The city of St. Louis, Missouri, and metropolitan area includes the largest Bosnian American population and largest Bosnian population outside of Europe. The highest concentration of Bosnians in St. Louis is in the "Little Bosnia" neighborhood of Bevo Mill. The Bosnian cultural imprint can be seen in the numerous Bosnian restaurants, bakeries, and cafes, as well as several Bosnian mosques and religious organizations.

History

The first wave of Bosnians arrived in the 1990s, refugees of the Bosnian War. According to the refugee organization International Institute of St.

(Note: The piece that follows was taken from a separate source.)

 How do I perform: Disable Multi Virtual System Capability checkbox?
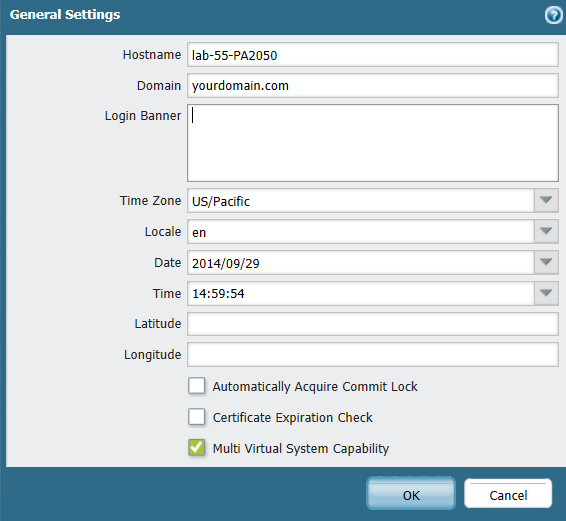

Louis, the metropolitan area had about 70,000 people of Bosnian origins circa the late 1990s and early 2000s, the highest recorded number as of date.

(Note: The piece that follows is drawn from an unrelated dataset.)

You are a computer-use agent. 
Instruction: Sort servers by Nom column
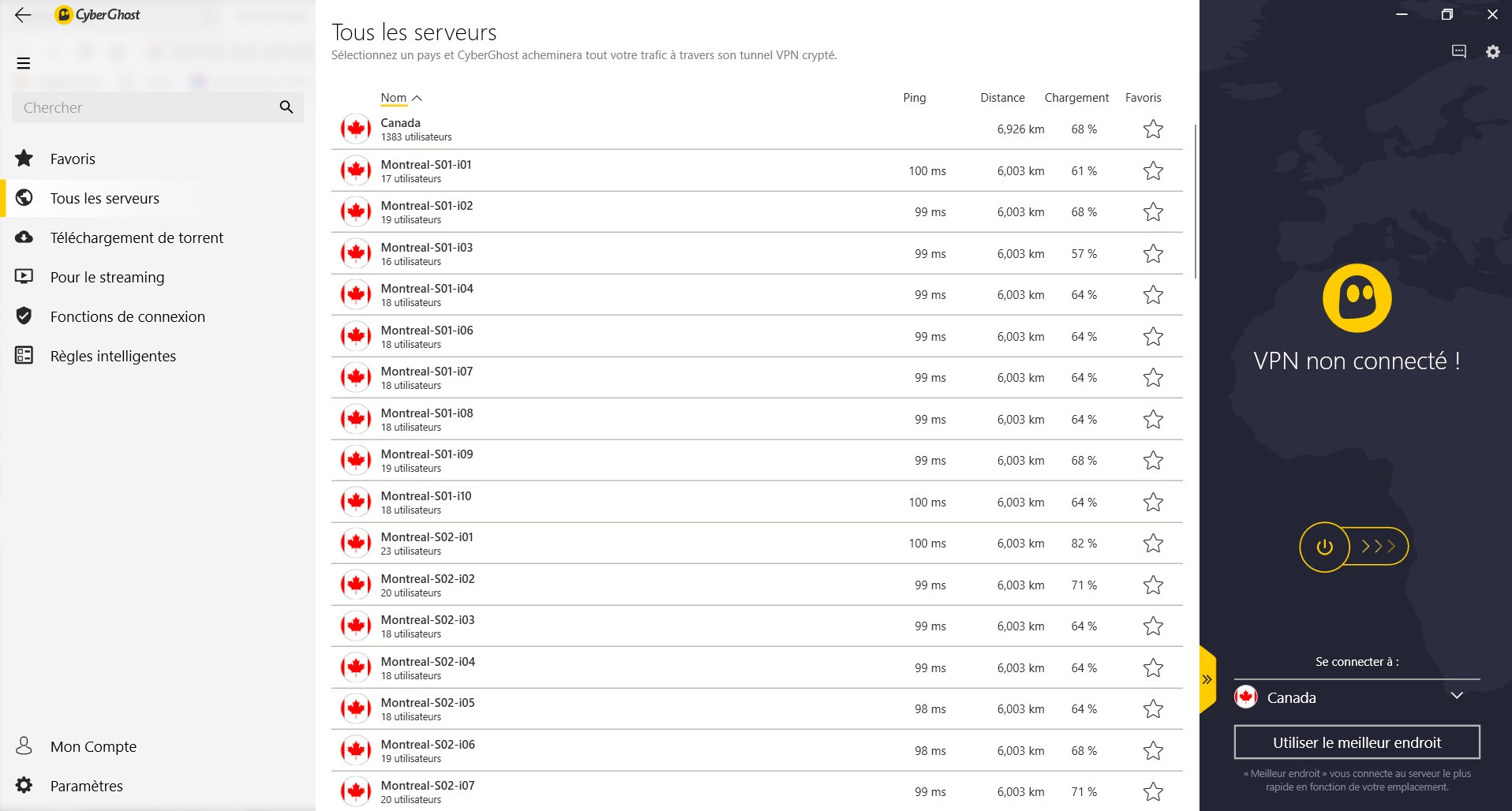[394, 98]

On September 29, 2013, the Bosnian community donated a replica of Sebilj (kiosk-shaped public fountain) to the city of St. Louis for its 250th birthday. It was modeled after the famous 18th century one in Sarajevo, to mark the center of their community.

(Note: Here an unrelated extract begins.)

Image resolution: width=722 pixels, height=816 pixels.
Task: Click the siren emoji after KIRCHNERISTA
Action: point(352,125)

In 2014, a Bosniak-American named Zamir Begic was beaten to death with hammers. The murder caused shock in the Bosnian community of St. Louis and protests were held against violent crime. Because Begic was white and his suspected assailants were black and Latino, some claimed that the murder of Begic was an example of "black-on-white" crime while others claimed it was a "a targeted attack on Bosnians". While the belief that Begic was targeted due to his ethnicity or race contributed to racial tensions between the Black community and white Muslims of Bosnian descent, St. Louis police did not believe the attack had any ethnic or racial basis.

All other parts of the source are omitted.